The Islamists were rounded up in November 2005 and found
guilty in September 2008.
Algerian-born Abdul Nacer Benbrika, 48, who told his
followers it was "permissible to kill women, children and the aged"
in the cause of jihad, was sentenced to 15 years for intentionally directing
the activities of a terrorist organization.
His followers, aged 23-29, were jailed for between four years
and seven-and-a-half years.
Judge Bernard Bongiorno told the court that the claim the
group had plotted to blow up the Melbourne Cricket Ground was not proven
because a witness at the trial had been deemed to be unreliable.
During the six-month trial, the jury heard 50 witnesses and
listened to excerpts from 482 secretly recorded conversations among men who
declared they wanted to "do something" to honour their religion.
Bongiorno said father-of-seven Benbrika had shown no remorse
and that "all the evidence points to the conclusion that he maintains his
position with respect to violent jihad."
Police said the group watched videos of beheadings in Iraq and read books glorifying the hijackers who flew planes into the World Trade Center in New York.

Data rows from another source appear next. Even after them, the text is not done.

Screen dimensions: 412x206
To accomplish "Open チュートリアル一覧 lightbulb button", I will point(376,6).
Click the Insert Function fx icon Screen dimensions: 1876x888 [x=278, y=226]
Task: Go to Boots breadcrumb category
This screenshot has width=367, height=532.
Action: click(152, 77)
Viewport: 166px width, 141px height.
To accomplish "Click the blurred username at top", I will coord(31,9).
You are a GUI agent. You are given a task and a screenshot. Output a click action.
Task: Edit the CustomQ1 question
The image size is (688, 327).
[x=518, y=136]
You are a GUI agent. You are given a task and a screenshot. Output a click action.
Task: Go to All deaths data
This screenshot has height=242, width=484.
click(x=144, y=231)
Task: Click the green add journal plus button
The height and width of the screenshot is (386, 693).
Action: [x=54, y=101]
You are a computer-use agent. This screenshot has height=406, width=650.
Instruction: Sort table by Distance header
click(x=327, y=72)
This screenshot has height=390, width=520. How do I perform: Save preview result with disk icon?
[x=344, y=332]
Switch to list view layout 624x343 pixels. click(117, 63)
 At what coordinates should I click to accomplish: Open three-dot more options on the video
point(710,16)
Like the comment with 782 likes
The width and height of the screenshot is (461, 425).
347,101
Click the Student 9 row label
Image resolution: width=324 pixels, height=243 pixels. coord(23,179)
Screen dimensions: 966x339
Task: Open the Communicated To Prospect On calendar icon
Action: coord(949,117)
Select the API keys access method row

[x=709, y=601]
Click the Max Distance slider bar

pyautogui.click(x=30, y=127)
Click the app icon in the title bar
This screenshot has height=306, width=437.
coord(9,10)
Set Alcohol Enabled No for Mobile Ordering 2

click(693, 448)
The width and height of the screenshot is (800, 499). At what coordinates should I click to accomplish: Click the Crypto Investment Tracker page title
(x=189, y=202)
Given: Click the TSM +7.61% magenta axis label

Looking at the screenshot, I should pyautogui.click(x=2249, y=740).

The arrest of Benbrika and his followers came days after Australia updated its terrorism laws so that cases could be brought against those thought
to be plotting a terrorist attack who may not have fixed on a specific target.
Prior to their sentencing, only three Australians had been
convicted of terrorism offences.
Jack Roche, a British-born Muslim convert, has been released
after serving four years of a nine-year sentence for plotting the truck-bombing
of the Israeli embassy in Canberra. Roche was picked up in the raids that
followed the bombings in Bali, Indonesia, in November 2002.
Pakistan-born architect Khalid Lodhi was jailed for a minimum
of 15 years in 2006 for plotting a terrorist attack.
Last year former airport baggage-handler Belal Khazaal was
jailed for publishing a terrorism how-to manual on the internet.